Serenità

Lampedusa Gemona

C’è serenità nel mio pedalare. Arriveranno i momenti di estrema stanchezza, di voglia di tornare nel mio Friuli, nella mia Gemona, nella mia casa e nel mio letto con augusto vicino. Arriveranno, ma oggi, ho pedalato nel vento, ed ero serena. Ho rischiato di cadere per due volte, da tanto vento c’era. Il vento mi piace. Mi sentivo parte del tutto e non ero stonata.

Spesso in altre occasioni mi sento proprio quella nota stridente in una bella armonia, quel suono che s’inerpica solo, penetra stridulo in ognuno, rovinando tutto.

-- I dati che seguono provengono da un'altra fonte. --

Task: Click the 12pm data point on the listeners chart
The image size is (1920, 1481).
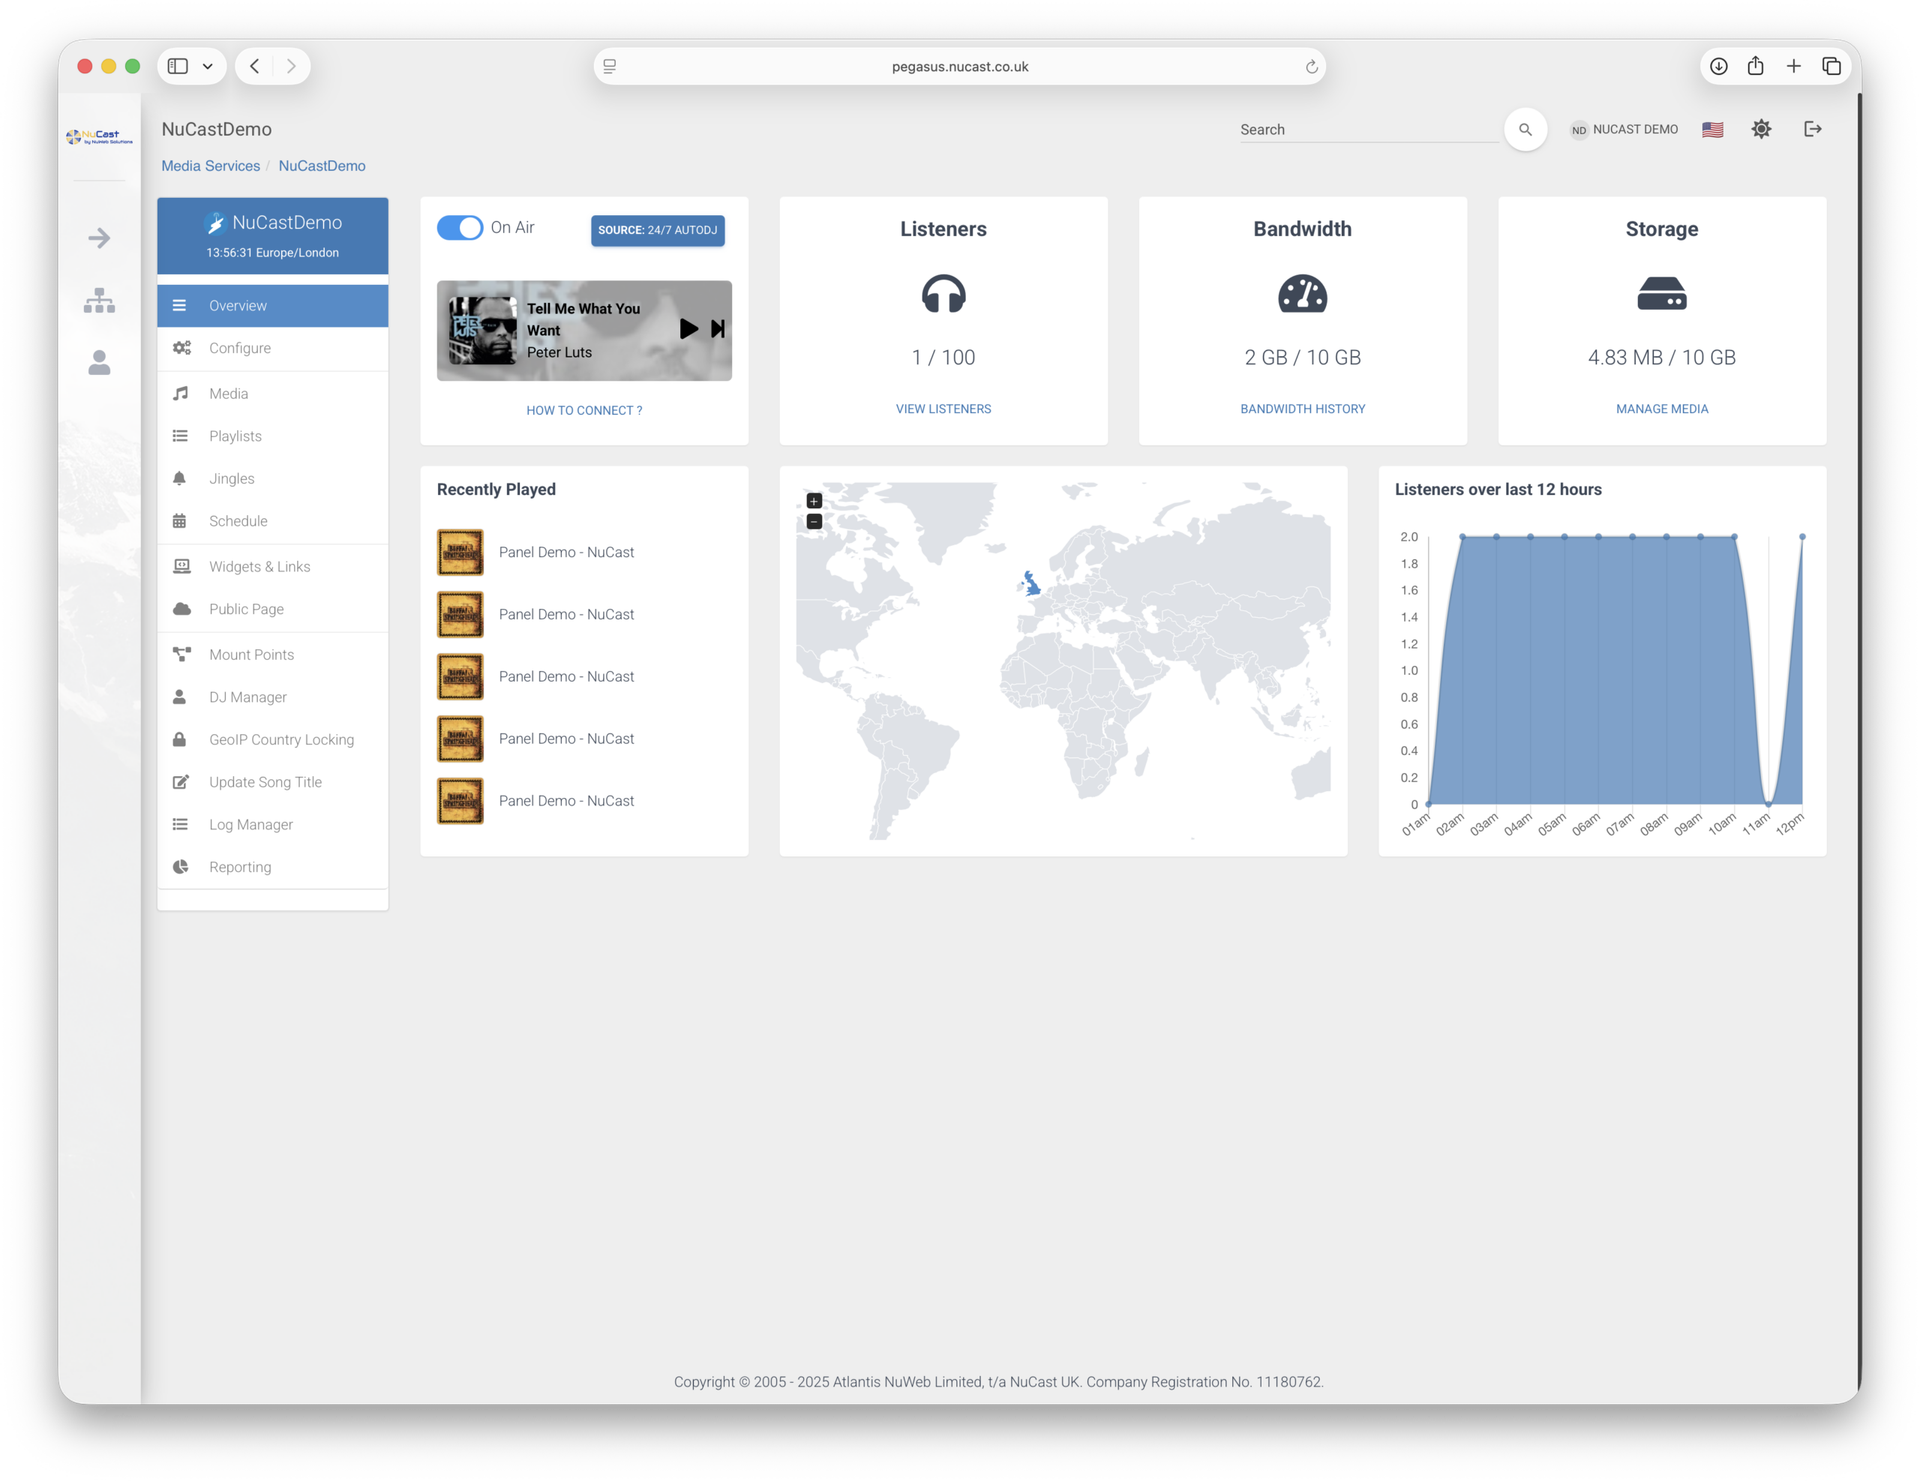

Vorrei sempre sentirmi come oggi, in armonia. In armonia con la scogliera, i sassi, i faticati cespugli e le magre erbe di pietra. Vorrei guardare il mare come ho fatto oggi, respirando blu, con le iridi blu, con il respiro blu. Vorrei sentire come oggi, tutte le persone care vicine, ma così vicine da combaciarmi perfettamente.

Il vento ha portato via con forza la mia inadeguatezza e il sentirmi quasi sempre sbagliata.

Il vento ha reso trasparenti i miei pensieri ed è stato facile lasciarli fluire.

Due cani mi hanno guardato da lontano, uno si è avvicinato di qualche passo abbaiando. Non ho avuto alcuna paura, ero vento anch’io, fatta d’aria e di blu. i cani erano bianchi e uno di un bel colore caldo, lo stesso colore di tutte le rocce di qui.

A Lampedusa i cani sono tanti.  Ho fatto circa 10 km senza vedere quasi nessuna casa, nessuna automobile, nessuna persona. Pietre, muretti, cespugli bassi, sfondo col mare e cani randagi. Randagi, che brutta parola.

Ran-da-gi, è orrenda.

Da adesso in poi, li chiamerò vagabondi.

I cani vagabondi fanno tanta meno paura di quelli randagi, vero?

Son vagabonda anch’io. Oggi una vagabonda serena, blu e insieme.